Il corposo ma non pesante trattato di Marrone offre di fatto molto di più di quanto io sia riuscita qui a presentare e sviluppa in maniera ampia e accurata la dimensione semiotica oltre che funzionale (nutrire) ed estetica (sollecitare, sorprendere e compiacere i sensi, sia i sensi «bassi» e materiali, tatto, gusto, odorato, sia anche i sensi alti e rarefatti, vista e udito) degli alimenti, per arrivare a una nuova definizione ontologica dell’uomo: non soltanto l’animale razionale, politico, che possiede la voce etc., ma l’animale che trasforma il cibo prima di mangiarlo. È poi vero che alcuni animali lo puliscono, per esempio sciacquandolo in un torrente, ma quanto a rosolarlo in padella, ne siamo lontani. 

L’individualismo nel piatto

Concludo perdonando l’autore per l’uso dell’orrendo neologismo «impiattamento», presente per fortuna soltanto due volte, a p. 189, riga 32 e a p. 208, riga 9, in nome del fatto che ha ricordato il principio del piatto individuale, un piatto per ogni commensale, elaborato da quel geniaccio di Georg Simmel.
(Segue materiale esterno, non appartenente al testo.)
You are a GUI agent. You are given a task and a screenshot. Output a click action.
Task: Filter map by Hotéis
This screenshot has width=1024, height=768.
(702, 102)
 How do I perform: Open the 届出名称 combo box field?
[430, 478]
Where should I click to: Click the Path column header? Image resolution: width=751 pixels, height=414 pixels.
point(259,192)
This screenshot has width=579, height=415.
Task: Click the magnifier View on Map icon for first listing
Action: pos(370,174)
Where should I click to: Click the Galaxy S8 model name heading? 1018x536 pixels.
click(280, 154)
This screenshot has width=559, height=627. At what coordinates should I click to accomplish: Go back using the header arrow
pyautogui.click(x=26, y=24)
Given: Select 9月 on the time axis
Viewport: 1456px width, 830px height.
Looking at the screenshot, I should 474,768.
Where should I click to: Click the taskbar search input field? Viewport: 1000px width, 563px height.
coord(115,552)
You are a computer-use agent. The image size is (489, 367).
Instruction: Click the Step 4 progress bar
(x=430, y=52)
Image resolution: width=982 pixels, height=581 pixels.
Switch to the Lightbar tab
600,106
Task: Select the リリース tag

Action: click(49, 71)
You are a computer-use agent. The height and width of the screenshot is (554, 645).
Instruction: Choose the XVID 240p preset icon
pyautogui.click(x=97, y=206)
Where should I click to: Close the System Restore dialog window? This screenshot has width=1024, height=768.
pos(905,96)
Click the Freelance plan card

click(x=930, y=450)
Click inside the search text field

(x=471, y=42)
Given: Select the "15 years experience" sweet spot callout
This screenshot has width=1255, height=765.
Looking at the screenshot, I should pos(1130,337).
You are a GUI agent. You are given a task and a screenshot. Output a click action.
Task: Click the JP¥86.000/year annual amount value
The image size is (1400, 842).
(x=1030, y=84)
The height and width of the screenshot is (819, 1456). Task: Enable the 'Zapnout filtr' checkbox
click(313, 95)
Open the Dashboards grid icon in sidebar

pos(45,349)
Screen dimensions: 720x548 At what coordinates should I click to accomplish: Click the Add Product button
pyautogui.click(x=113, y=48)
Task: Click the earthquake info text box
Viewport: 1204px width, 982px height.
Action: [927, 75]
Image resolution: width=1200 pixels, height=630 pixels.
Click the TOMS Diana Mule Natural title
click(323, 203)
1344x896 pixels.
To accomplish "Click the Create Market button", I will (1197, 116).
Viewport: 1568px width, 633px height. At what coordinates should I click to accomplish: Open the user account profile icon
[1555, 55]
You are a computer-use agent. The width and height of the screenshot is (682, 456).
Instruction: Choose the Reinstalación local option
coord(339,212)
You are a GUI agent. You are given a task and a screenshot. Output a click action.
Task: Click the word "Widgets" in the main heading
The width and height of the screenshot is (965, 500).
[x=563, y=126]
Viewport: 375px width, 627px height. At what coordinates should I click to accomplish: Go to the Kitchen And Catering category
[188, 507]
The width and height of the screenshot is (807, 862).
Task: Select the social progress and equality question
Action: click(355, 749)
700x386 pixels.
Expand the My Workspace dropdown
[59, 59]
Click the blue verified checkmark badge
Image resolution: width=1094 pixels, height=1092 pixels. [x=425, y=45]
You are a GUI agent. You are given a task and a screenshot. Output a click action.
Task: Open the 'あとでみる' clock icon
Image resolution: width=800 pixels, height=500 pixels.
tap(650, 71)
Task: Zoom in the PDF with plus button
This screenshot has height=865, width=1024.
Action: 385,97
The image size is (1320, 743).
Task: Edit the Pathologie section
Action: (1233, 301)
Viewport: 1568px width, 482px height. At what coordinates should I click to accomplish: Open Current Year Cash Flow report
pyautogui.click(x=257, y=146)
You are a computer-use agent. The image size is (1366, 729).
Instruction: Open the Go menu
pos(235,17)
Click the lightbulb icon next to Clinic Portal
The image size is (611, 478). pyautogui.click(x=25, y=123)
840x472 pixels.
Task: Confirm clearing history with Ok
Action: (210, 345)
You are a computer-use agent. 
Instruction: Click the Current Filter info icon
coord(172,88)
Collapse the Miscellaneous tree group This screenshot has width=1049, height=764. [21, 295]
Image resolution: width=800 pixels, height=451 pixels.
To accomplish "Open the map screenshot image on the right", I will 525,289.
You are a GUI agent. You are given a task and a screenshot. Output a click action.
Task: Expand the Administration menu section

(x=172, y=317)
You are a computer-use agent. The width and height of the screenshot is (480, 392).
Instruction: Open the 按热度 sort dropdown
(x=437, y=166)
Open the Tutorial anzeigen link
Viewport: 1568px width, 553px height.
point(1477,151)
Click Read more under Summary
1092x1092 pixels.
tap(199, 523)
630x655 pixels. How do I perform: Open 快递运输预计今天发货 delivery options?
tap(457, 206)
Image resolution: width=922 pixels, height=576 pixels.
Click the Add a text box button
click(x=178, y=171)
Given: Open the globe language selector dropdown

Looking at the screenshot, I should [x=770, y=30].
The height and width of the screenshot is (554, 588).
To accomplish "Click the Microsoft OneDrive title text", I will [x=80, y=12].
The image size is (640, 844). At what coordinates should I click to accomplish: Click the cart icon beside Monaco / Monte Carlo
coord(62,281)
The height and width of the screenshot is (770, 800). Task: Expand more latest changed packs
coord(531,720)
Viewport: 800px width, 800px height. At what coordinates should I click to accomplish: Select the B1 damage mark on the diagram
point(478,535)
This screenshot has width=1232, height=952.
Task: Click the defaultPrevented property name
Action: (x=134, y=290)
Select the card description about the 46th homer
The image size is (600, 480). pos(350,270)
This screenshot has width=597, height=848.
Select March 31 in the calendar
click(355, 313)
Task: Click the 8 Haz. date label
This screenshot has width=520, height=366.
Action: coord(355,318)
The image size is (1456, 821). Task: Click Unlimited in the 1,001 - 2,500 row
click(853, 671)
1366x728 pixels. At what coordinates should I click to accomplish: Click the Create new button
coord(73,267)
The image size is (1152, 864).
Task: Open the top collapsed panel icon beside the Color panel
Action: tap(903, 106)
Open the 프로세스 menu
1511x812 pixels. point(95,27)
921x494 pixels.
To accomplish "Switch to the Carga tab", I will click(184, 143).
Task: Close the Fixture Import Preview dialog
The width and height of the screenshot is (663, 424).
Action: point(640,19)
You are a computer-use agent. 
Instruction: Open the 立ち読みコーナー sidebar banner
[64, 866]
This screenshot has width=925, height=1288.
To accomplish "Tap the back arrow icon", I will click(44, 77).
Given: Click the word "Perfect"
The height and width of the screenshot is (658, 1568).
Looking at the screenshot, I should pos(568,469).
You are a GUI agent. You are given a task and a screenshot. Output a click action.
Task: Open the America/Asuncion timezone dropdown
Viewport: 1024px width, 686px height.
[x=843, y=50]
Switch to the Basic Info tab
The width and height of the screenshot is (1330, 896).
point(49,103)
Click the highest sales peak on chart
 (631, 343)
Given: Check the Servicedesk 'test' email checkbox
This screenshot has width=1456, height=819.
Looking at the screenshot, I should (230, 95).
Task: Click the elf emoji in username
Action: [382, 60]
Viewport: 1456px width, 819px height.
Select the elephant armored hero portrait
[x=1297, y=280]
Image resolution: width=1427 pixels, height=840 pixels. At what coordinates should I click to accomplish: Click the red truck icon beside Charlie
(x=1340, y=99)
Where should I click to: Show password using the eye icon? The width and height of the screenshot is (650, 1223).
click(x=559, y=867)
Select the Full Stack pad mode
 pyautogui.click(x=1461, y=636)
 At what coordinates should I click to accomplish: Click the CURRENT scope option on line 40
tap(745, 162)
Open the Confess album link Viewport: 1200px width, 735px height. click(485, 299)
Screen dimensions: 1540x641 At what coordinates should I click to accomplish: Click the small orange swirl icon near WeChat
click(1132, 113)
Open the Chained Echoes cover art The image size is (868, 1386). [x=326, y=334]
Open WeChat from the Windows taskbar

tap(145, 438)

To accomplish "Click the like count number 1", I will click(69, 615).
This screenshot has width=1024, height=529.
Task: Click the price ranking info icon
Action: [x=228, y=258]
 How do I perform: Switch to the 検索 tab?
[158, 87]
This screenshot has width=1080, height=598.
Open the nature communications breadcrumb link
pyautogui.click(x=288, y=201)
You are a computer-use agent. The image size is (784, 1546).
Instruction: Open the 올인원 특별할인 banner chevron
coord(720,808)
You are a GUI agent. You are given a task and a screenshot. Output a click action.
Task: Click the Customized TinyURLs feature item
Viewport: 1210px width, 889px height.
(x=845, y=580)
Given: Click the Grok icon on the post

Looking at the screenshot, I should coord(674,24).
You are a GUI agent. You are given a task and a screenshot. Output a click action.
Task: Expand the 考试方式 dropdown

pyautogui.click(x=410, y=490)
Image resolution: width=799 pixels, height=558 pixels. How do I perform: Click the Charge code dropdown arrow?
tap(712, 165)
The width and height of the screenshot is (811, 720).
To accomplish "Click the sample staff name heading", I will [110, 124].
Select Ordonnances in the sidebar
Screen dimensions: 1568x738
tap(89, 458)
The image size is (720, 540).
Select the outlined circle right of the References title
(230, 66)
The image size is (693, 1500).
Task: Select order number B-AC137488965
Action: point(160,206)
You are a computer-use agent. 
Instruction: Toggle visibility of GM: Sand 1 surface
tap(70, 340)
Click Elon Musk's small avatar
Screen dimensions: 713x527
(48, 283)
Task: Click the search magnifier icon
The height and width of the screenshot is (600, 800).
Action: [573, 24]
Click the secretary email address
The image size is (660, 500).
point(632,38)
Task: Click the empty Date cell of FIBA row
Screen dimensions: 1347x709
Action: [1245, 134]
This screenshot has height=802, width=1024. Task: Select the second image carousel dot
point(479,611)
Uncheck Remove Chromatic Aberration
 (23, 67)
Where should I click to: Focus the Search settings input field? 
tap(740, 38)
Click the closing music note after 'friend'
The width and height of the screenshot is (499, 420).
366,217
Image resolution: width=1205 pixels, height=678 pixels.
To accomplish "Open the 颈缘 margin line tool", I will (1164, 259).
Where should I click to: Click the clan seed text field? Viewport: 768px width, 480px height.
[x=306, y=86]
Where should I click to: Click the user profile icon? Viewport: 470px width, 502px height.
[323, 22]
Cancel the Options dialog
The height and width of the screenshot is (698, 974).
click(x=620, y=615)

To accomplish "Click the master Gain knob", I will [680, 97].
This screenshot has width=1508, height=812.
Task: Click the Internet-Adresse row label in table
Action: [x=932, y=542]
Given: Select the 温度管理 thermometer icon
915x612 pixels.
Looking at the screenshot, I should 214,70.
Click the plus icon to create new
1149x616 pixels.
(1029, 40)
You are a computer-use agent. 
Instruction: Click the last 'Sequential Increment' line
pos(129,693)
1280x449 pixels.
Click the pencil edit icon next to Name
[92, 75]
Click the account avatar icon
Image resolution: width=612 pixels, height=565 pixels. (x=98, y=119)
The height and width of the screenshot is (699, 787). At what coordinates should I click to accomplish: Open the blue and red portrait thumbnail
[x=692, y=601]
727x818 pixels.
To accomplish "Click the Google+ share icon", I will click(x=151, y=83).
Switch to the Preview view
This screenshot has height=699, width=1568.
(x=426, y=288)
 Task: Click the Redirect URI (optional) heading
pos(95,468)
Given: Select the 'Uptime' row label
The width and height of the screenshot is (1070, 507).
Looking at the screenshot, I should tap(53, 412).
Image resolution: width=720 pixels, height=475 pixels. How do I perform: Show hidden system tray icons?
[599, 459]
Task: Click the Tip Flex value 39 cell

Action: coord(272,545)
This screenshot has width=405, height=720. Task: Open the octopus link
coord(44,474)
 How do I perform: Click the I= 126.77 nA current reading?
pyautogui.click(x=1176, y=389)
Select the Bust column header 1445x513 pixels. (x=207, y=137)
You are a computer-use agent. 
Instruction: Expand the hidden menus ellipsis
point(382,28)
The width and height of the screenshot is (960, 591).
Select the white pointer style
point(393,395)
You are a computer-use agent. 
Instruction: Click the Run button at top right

In un momento storico come quello in cui viviamo che si bea di una foga comunitaria e collettivista, mi sono compiaciuta del valore rinfrescante dell’osservazione di Simmel: «Il piatto, a differenza del vassoio comune verso il quale in epoche più primitive ciascun commensale allungava la mano, è un oggetto individualistico.

Il suo perimetro designa una specifica porzione di cibo come riservata in modo esclusivo a una sola persona» (G. Simmel, Sociologia del pasto, in B. Carnevali e M. Pinotti (a cura di), Stile moderno. Saggi di estetica sociale, Torino, Einaudi, 2020 pp. 279-286). E speriamo di non tornare a mangiare con le mani nel vassoio comune ma di continuare a usare le posate e il tovagliolo (questo e altro nel libro di Marrone).